A growing body of research documents how the El Niño Southern Oscillation (ENSO) results in short-term changes in terrestrial environmental conditions, with the potential to drive ecosystem processes as the duration and severity of ENSO events increases with anthropogenic climate change. An ENSO positive phase results in anomalous patterns of rainfall and temperature throughout the tropics that coincide with leaf flush and increased fruit production in tropical forests worldwide. However, our understanding of possible mechanisms underlying this natural phenomenon is limited. Furthermore, flowering in tropical trees anticipates ENSO development, motivating the continued search for a global phenological cue for tropical angiosperm reproduction. We propose the solar energy flux hypothesis: that a physical energy influx in the Earth’s upper atmosphere and magnetosphere generated by a positive anomaly in the solar wind preceding ENSO development, cues tropical trees to increase allocation of resources to reproduction.
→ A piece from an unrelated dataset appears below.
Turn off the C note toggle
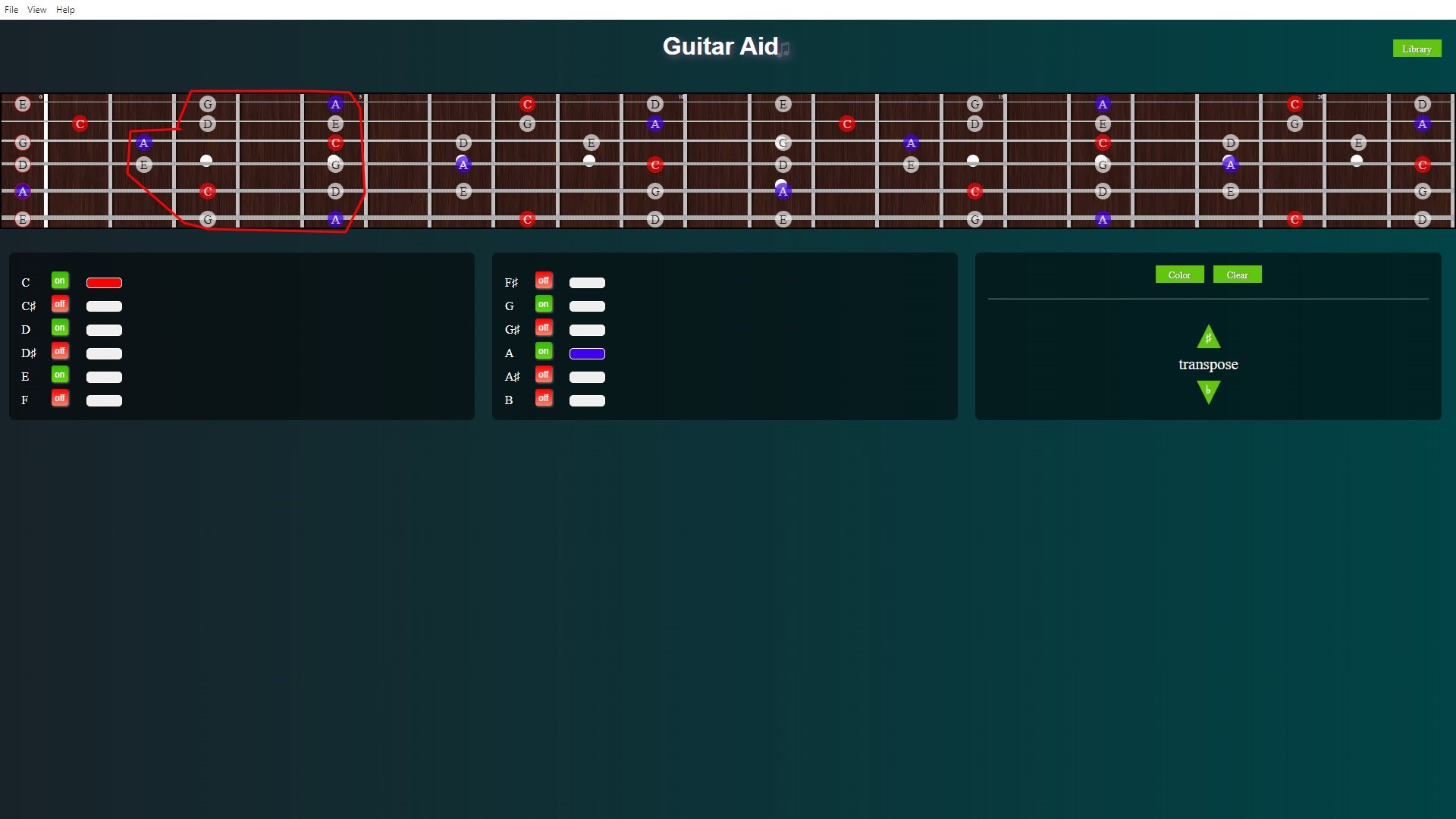 tap(60, 281)
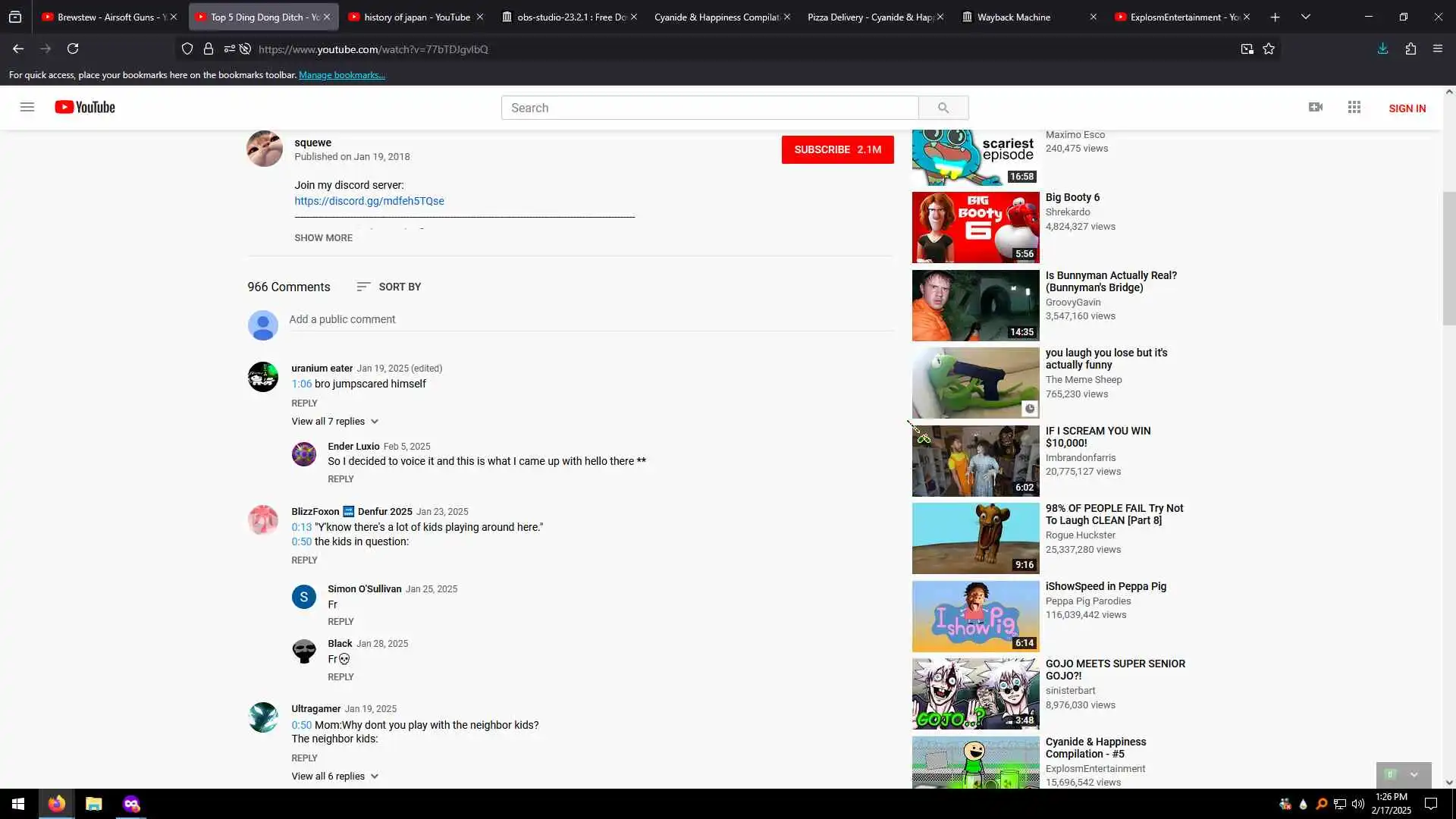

We show that from 1994-2013, the solar wind energy flux into the Earth’s magnetosphere (Ein) is more strongly correlated with the number of trees in fruit or flower in a Puerto Rican wet forest than the Niño 3.4 climate index, despite Niño 3.4 being a previously identified driver of interannual increases in reproduction. We discuss the idea that changes in the global magnetosphere and thermosphere conditions via solar wind-effects on global atmospheric circulation, principally a weaker Walker circulation, cue interannual increases tropical tree reproduction. This may be a mechanism that synchronizes the reproductive output of the tropical trees to changes in environmental conditions that coincide with ENSO. Thus, space weather patterns may help explain terrestrial biological phenomena that occur at quasi-decadal scales.